La asimetría es la misma que aparece en todo el audit: BM funciona bien cuando hay una persona delante y falla cuando la interacción es digital. Es un patrón estructural que afecta a la web, a la app, al e-commerce y ahora a la atención al cliente. La causa probable es que BM ha invertido en capacitar personas (cajeros, responsables de tienda, personal de frescos) pero no en diseñar sistemas digitales con la misma exigencia de experiencia.

La política de devolución que no se comunica

BM no comunica públicamente una política de devolución destacada. El estándar sectorial (30 días con ticket y producto en buen estado) opera implícitamente, pero no se presenta como activo de marca. No hay un "Garantía BM: si no estás satisfecho, te devolvemos el dinero sin preguntas" visible en tienda, en web ni en app.

Es una oportunidad perdida por dos razones. La primera es que la comunicación de una garantía reduce la ansiedad de compra del cliente nuevo, especialmente en productos premium donde el precio es más alto.
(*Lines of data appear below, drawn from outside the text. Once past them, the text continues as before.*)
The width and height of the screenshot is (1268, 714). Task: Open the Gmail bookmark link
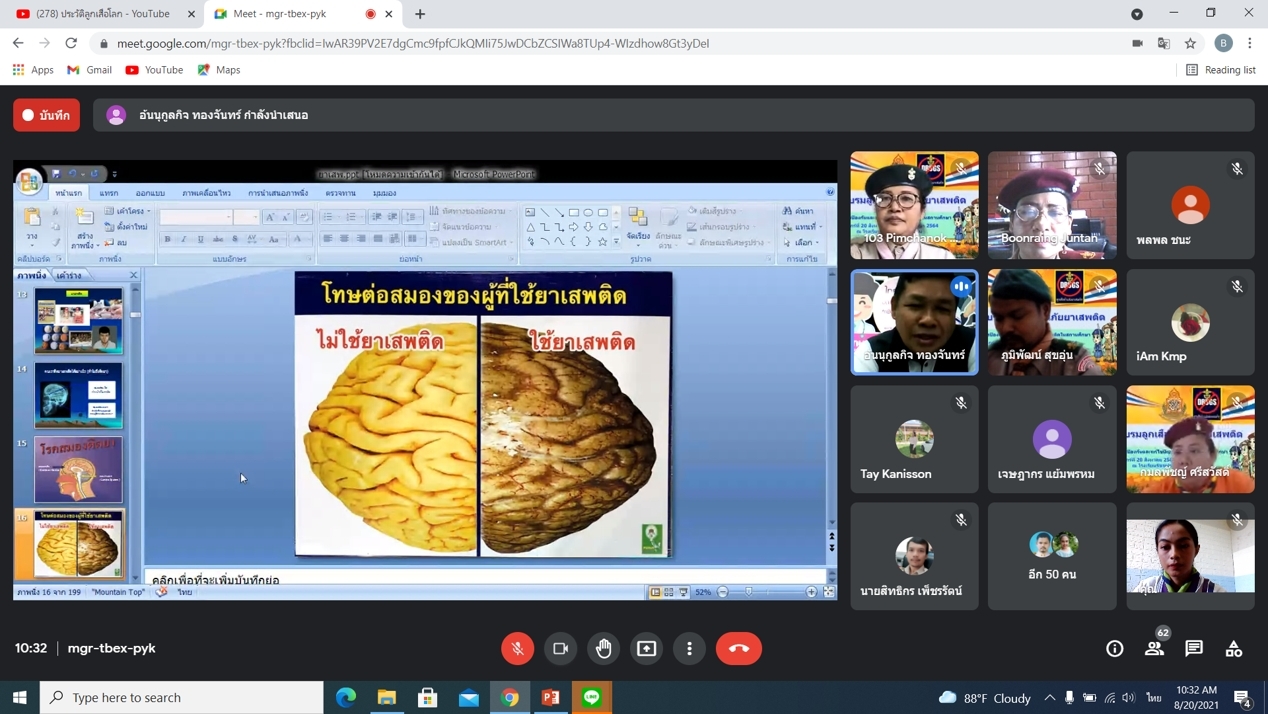click(89, 70)
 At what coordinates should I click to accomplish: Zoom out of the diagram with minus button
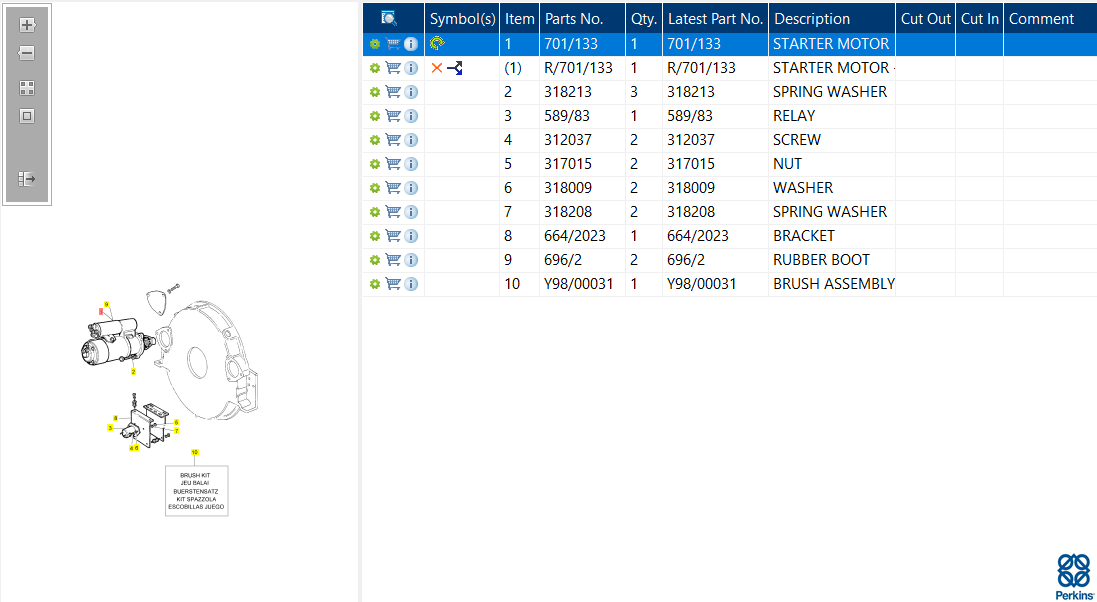click(x=27, y=53)
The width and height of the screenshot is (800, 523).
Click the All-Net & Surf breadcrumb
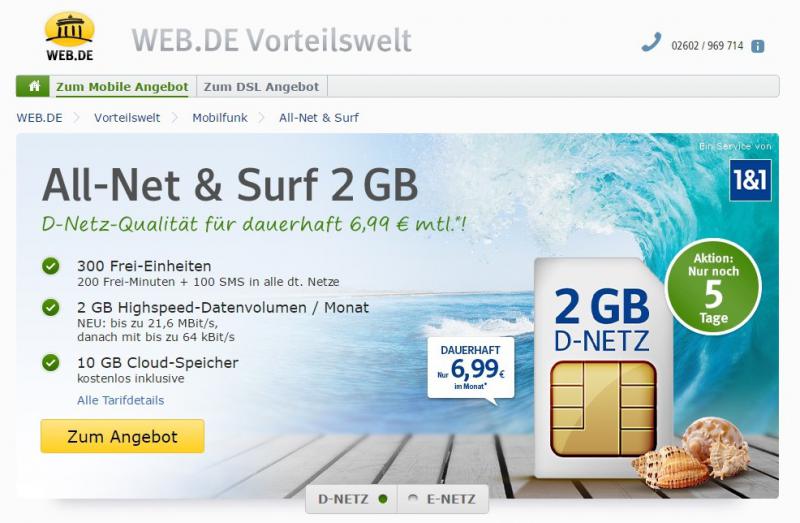(319, 118)
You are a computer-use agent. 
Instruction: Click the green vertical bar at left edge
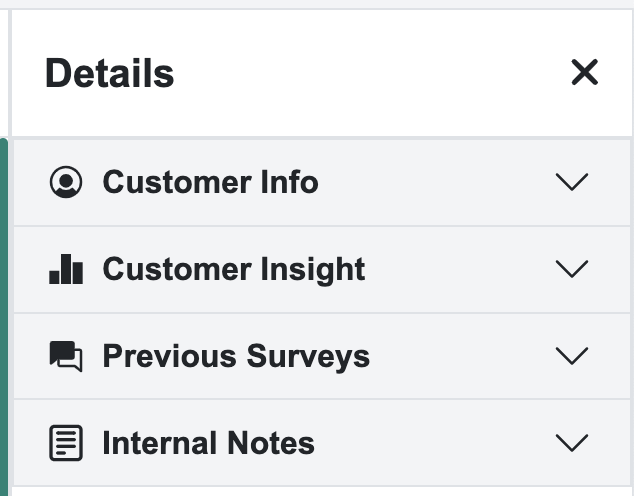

Si un cliente de Madrid no conoce BM y ve que una merluza cuesta más que en Mercadona, saber que puede devolverla si no le satisface reduce la barrera. La segunda es que la comunicación de garantía transmite confianza en el producto propio. La marca que dice "devuélvelo si no te gusta" está diciendo implícitamente "sabemos que te va a gustar".

Eroski comunica su satisfacción garantizada. El Corte Inglés ha construido su reputación sobre la devolución sin preguntas. Son referencias de cómo una política operativa se convierte en activo de marca con coste de comunicación bajo.

Oportunidades

La primera oportunidad es nivelar la atención digital con la presencial. Esto implica definir SLAs de respuesta por canal (24h para email, 4h para RRSS, inmediato para chat si se implementa), capacitar al equipo de atención digital con el mismo criterio que tiene el responsable de tienda, y dotar al canal de autonomía para resolver sin escalar.

La segunda es comunicar la política de devolución como activo de marca. Un mensaje visible en caja, en web y en app: "Garantía BM: si un producto no te satisface, cámbialo o te devolvemos el dinero." Es una declaración de confianza en el producto que refuerza el posicionamiento de calidad.

La tercera es sistematizar el tono de atención al cliente en todos los canales. Si BM tiene una voz de marca (que hoy no tiene formalmente), esa voz debe estar presente cuando el cliente se queja, no solo cuando la marca comunica. La respuesta a una incidencia es una pieza de comunicación tan importante como una campaña.

La cuarta es auditar los tiempos de respuesta reales en cada canal y establecer medición continua. Sin datos, la mejora es intuitiva. Con datos, se puede priorizar el canal con mayor brecha y medir el impacto de cada intervención.

Notas
  • La asimetría presencial-digital es un patrón estructural que afecta a web, app, e-commerce y atención al cliente. La causa probable: inversión en capacitar personas, no en diseñar sistemas digitales.
  • Comunicar la política de devolución como activo de marca ('Garantía BM') reduce ansiedad de compra del cliente nuevo y transmite confianza en producto propio.